• _REQUIRED ACTION_: Exactly reproduce the lines from the one holding "You are a computer-use agent." through the final line of the listing below, with both ends included and nothing else.

• _MATERIAL SHOWN_:
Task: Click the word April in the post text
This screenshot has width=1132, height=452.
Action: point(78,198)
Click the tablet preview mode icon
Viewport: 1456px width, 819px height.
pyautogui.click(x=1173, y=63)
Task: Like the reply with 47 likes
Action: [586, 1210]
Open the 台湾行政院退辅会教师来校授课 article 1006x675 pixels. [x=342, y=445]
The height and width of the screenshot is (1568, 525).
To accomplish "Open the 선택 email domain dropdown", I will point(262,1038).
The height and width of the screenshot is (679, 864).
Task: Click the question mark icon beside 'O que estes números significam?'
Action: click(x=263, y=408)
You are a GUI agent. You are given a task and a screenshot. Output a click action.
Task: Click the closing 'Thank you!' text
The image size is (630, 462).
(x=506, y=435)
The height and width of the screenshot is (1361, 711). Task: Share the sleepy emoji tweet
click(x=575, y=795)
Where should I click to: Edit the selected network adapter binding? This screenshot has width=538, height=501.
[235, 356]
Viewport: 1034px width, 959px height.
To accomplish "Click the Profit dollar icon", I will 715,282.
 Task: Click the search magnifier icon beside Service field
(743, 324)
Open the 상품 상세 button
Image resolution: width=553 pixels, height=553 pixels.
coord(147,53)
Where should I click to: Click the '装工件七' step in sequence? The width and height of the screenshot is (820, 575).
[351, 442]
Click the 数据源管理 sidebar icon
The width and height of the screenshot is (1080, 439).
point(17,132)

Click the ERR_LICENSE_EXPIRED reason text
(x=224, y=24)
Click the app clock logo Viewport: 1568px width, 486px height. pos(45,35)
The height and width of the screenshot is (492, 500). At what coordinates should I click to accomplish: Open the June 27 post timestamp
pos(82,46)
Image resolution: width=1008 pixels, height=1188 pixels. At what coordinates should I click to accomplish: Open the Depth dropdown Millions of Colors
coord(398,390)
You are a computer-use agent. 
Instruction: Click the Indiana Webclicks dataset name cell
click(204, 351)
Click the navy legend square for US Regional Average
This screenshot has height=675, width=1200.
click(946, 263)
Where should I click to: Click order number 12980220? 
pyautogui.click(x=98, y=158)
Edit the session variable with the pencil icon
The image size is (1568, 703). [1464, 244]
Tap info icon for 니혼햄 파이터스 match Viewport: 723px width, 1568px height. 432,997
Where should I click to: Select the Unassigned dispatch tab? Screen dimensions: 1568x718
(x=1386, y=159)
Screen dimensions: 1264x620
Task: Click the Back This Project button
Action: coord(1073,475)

• _ANSWER AREA_:
You are a computer-use agent. 
Instruction: Click the Indiana Webclicks dataset name cell
click(204, 351)
Click the navy legend square for US Regional Average
This screenshot has height=675, width=1200.
click(946, 263)
Where should I click to: Click order number 12980220? 
pyautogui.click(x=98, y=158)
Edit the session variable with the pencil icon
The image size is (1568, 703). [1464, 244]
Tap info icon for 니혼햄 파이터스 match Viewport: 723px width, 1568px height. 432,997
Where should I click to: Select the Unassigned dispatch tab? Screen dimensions: 1568x718
(x=1386, y=159)
Screen dimensions: 1264x620
Task: Click the Back This Project button
Action: coord(1073,475)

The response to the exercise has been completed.